--- START Excerpted data ---

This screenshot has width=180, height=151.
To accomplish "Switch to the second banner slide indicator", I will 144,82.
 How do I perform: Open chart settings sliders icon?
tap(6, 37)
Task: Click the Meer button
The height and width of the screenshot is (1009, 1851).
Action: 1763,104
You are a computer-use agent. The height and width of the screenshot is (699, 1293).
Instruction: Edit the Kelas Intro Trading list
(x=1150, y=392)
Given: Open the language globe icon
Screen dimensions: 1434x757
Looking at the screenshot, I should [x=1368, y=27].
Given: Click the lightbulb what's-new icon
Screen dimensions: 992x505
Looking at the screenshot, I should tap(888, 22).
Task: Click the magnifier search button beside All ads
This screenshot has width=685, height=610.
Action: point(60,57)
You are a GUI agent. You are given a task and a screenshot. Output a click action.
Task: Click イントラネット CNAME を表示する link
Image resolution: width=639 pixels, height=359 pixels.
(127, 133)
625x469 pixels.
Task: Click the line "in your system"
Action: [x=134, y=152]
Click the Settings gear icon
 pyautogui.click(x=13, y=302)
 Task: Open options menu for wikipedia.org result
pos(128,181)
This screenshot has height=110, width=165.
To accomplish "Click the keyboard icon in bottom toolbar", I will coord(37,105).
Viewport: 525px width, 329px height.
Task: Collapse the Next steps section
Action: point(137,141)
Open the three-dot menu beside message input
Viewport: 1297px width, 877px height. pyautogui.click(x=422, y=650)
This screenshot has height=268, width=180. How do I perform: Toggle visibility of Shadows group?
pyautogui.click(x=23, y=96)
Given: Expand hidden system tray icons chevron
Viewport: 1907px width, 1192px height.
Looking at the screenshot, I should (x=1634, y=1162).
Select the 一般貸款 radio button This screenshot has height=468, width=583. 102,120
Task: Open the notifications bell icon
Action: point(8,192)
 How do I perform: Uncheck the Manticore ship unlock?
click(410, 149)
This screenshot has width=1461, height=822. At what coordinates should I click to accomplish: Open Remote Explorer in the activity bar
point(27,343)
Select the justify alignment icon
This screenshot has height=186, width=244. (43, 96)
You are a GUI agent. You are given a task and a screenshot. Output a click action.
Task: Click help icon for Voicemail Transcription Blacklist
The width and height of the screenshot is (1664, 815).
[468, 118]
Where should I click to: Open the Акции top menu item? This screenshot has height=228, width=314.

--- END Excerpted data ---

The exercise: Repeat the records verbatim, beginning at the line that contains "How do I perform: Uncheck" and continuing through the end of the records.

The result:
 How do I perform: Uncheck the Manticore ship unlock?
click(410, 149)
This screenshot has width=1461, height=822. At what coordinates should I click to accomplish: Open Remote Explorer in the activity bar
point(27,343)
Select the justify alignment icon
This screenshot has height=186, width=244. (43, 96)
You are a GUI agent. You are given a task and a screenshot. Output a click action.
Task: Click help icon for Voicemail Transcription Blacklist
The width and height of the screenshot is (1664, 815).
[468, 118]
Where should I click to: Open the Акции top menu item? This screenshot has height=228, width=314.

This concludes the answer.